(PRWEB) November 01, 2015
It is generally believed that individuals who get the H1N1 flu vaccine lose their immunity to the H1N1 flu virus in about 10 years, but according to a recent analysis led by The Hong Kong Polytechnic University (PolyU) immunity lasts for two years.
H1N1, commonly known as “swine flu,” was a new flu strain that appeared in 2009 and quickly spread around the world, killing thousands of people. It is now a regular part of the annual flu season.
A research team in China, Australia and the United States used a mathematical model to map the spread of different flu strains between 2006 and 2015 and found H1N1 spread in a “skip and resurgence” pattern in Europe and Eastern Asia. H1N1 was expected to hit again in 2011/12, but no outbreak materialized in these regions. It skipped that year, but came back the next season.
Fundamental epidemiological theory explains this pattern: After the first waves of infection, the population built up immunity and the virus could not explode. But immunity wore off after a couple of years, so enough people were once again susceptible in 2013.
The “skip and resurgence” pattern was observed throughout Europe and Eastern Asia, including United Kingdom and China. However, North America was noticeably different —there was no skip year there.
“Since it was generally believed that all developed countries are highly connected by international flights, such a distinct pattern between Europe and Northern America is very surprising,” said Dr He. The researchers suspect different vaccination policies may play a role.
In Europe, less than 30% of the population gets vaccinated, compared to almost 40% in the United States and 30% in Canada. Despite its higher vaccination rates, North America had a much higher incidence rate and associated mortality of H1N1 in 2009 than Europe.
The take up rate of H1N1 in the United States is high. Does it mean that the incidence rate and associated mortality rate will necessarily be low?
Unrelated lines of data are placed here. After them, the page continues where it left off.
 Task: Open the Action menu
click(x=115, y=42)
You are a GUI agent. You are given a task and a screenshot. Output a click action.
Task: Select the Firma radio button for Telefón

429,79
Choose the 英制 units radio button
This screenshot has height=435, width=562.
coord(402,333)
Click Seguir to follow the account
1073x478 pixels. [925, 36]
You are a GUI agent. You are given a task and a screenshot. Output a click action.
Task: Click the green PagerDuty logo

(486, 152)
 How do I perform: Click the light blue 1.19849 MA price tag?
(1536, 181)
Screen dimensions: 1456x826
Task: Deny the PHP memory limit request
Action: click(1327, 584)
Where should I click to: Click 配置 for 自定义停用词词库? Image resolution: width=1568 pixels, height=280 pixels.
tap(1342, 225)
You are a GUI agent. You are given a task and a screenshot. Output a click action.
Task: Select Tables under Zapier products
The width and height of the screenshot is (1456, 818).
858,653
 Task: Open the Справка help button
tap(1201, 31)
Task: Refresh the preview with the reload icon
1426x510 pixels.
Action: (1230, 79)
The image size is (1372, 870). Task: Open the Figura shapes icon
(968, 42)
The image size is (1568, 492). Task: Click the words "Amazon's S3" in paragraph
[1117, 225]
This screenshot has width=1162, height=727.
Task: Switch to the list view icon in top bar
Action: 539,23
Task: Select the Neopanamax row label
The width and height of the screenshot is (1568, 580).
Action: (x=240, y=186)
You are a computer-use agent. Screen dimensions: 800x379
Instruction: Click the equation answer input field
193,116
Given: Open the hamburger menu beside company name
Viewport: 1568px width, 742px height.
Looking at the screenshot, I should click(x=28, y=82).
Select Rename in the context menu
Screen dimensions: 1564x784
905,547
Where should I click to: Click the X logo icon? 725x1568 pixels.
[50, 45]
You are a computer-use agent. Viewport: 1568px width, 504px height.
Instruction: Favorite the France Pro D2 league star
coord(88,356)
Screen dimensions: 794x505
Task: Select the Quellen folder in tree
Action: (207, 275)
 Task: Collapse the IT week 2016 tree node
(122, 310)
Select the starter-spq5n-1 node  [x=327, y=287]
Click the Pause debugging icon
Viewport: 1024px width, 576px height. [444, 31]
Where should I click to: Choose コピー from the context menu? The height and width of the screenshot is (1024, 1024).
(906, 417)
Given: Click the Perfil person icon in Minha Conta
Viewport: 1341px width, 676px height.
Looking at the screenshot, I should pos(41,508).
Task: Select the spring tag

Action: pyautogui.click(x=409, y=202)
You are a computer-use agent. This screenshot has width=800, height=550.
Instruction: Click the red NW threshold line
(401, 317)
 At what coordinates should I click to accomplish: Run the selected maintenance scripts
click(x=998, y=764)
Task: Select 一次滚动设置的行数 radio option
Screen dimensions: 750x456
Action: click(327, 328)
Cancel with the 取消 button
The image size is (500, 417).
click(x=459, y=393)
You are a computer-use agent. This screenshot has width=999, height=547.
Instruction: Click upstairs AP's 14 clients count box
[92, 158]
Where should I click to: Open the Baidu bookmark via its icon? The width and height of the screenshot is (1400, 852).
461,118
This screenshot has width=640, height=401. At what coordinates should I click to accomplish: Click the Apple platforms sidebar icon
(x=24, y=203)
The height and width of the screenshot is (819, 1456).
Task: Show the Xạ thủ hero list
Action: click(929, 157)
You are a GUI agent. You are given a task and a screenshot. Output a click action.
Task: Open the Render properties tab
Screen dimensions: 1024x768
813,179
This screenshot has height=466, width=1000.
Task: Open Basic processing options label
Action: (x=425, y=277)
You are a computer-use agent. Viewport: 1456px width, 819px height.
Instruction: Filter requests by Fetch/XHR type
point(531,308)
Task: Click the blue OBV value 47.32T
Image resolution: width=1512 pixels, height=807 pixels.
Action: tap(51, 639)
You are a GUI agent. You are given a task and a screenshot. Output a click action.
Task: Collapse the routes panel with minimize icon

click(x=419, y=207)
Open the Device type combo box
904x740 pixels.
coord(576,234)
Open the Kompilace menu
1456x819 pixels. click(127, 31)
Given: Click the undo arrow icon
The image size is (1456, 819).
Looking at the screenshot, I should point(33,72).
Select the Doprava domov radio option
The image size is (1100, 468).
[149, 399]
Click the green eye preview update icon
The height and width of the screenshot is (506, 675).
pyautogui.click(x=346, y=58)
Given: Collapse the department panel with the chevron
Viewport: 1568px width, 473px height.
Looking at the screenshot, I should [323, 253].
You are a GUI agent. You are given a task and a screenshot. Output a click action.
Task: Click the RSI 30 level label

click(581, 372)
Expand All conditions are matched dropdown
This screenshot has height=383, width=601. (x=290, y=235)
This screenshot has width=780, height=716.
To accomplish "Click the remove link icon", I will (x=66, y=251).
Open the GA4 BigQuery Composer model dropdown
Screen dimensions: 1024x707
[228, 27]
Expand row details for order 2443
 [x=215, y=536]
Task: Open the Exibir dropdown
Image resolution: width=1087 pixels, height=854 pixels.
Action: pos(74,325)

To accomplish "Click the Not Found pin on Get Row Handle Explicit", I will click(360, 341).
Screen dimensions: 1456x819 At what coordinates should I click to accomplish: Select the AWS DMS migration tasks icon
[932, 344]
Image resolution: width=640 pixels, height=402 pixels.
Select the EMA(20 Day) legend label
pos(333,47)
Different flu strains are actually in competition with one another. If one strain dominates, the others are unable to gain a large foothold in the population and do not spread. In North America, vaccination against another major seasonal influenza strain, H3N2, might have slowed the spread of H3N2, reducing competition with H1N1.
In contrast, Europe and Eastern Asia had an outbreak of H3N2 during the season that H1N1 skipped. But the years that H1N1 dominated, there were far fewer cases of H3N2.
Dr. He stressed, “Vaccination is still the most efficient way to protect humans against the flu. But if the viruses included in the seasonal flu vaccine do not match well against that year’s dominant flu strains, it will reduce effectiveness of vaccination, and infections will surge dramatically. More in-depth study on the impact of vaccination policy, more accurate prediction of future dominant strains and the design of better vaccinations is urgently needed.”
Besides the rapid loss of immunity, the transmission rate and the total number of infected population can be estimated with the mathematical model framework developed by Dr He. This study suggests that the dominance of H1N1 and H3N2 will alternate in the near future in many countries.
For their analysis, Dr He and his research team members, including Dr Yang Lin from the School of Nursing and Professor Michael Tse from the Department of Electronic and Information Engineering of PolyU, used confirmed influenza cases from 138 countries compiled in FluNet, a database set up by the World Health Organization to track the flu. Their mathematical model and research was endorsed by world renowned mathematicians and was published in Scientific Reports this year.